(Stored items from a collection)
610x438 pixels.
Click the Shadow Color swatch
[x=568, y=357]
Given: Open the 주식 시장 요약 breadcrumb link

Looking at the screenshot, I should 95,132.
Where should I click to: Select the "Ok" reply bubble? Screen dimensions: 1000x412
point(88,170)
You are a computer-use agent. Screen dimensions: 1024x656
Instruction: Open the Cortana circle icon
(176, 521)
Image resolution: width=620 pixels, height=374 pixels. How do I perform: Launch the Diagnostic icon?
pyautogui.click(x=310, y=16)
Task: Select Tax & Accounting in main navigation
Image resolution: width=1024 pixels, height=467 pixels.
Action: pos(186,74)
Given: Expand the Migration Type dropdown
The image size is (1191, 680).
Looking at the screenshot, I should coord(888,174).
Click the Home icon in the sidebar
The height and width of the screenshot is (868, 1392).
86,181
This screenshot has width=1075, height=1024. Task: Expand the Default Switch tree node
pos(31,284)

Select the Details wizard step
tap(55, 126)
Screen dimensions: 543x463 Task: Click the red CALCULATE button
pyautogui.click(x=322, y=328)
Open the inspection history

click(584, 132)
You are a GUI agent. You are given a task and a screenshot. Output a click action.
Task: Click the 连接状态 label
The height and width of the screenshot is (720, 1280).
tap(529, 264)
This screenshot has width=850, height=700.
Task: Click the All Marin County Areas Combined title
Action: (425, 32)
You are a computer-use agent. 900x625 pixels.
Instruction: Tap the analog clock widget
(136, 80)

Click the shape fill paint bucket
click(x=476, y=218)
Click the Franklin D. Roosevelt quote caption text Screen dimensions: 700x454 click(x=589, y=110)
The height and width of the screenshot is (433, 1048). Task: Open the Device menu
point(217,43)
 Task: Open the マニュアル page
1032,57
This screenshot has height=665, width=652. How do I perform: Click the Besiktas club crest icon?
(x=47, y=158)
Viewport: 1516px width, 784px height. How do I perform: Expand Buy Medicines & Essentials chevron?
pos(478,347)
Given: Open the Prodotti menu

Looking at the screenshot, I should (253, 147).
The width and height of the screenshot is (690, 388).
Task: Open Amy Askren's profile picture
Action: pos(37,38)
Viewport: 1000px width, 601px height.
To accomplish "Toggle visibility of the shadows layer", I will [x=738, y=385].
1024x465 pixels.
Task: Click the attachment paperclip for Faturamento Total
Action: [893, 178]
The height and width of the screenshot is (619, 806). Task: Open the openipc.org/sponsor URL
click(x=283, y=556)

# ACTION ITEM:
Each record must be repeated exactly as it is.

# FINISHED TASK:
610x438 pixels.
Click the Shadow Color swatch
[x=568, y=357]
Given: Open the 주식 시장 요약 breadcrumb link

Looking at the screenshot, I should 95,132.
Where should I click to: Select the "Ok" reply bubble? Screen dimensions: 1000x412
point(88,170)
You are a computer-use agent. Screen dimensions: 1024x656
Instruction: Open the Cortana circle icon
(176, 521)
Image resolution: width=620 pixels, height=374 pixels. How do I perform: Launch the Diagnostic icon?
pyautogui.click(x=310, y=16)
Task: Select Tax & Accounting in main navigation
Image resolution: width=1024 pixels, height=467 pixels.
Action: pos(186,74)
Given: Expand the Migration Type dropdown
The image size is (1191, 680).
Looking at the screenshot, I should coord(888,174).
Click the Home icon in the sidebar
The height and width of the screenshot is (868, 1392).
86,181
This screenshot has width=1075, height=1024. Task: Expand the Default Switch tree node
pos(31,284)

Select the Details wizard step
tap(55, 126)
Screen dimensions: 543x463 Task: Click the red CALCULATE button
pyautogui.click(x=322, y=328)
Open the inspection history

click(584, 132)
You are a GUI agent. You are given a task and a screenshot. Output a click action.
Task: Click the 连接状态 label
The height and width of the screenshot is (720, 1280).
tap(529, 264)
This screenshot has width=850, height=700.
Task: Click the All Marin County Areas Combined title
Action: (425, 32)
You are a computer-use agent. 900x625 pixels.
Instruction: Tap the analog clock widget
(136, 80)

Click the shape fill paint bucket
click(x=476, y=218)
Click the Franklin D. Roosevelt quote caption text Screen dimensions: 700x454 click(x=589, y=110)
The height and width of the screenshot is (433, 1048). Task: Open the Device menu
point(217,43)
 Task: Open the マニュアル page
1032,57
This screenshot has height=665, width=652. How do I perform: Click the Besiktas club crest icon?
(x=47, y=158)
Viewport: 1516px width, 784px height. How do I perform: Expand Buy Medicines & Essentials chevron?
pos(478,347)
Given: Open the Prodotti menu

Looking at the screenshot, I should (253, 147).
The width and height of the screenshot is (690, 388).
Task: Open Amy Askren's profile picture
Action: pos(37,38)
Viewport: 1000px width, 601px height.
To accomplish "Toggle visibility of the shadows layer", I will [x=738, y=385].
1024x465 pixels.
Task: Click the attachment paperclip for Faturamento Total
Action: [893, 178]
The height and width of the screenshot is (619, 806). Task: Open the openipc.org/sponsor URL
click(x=283, y=556)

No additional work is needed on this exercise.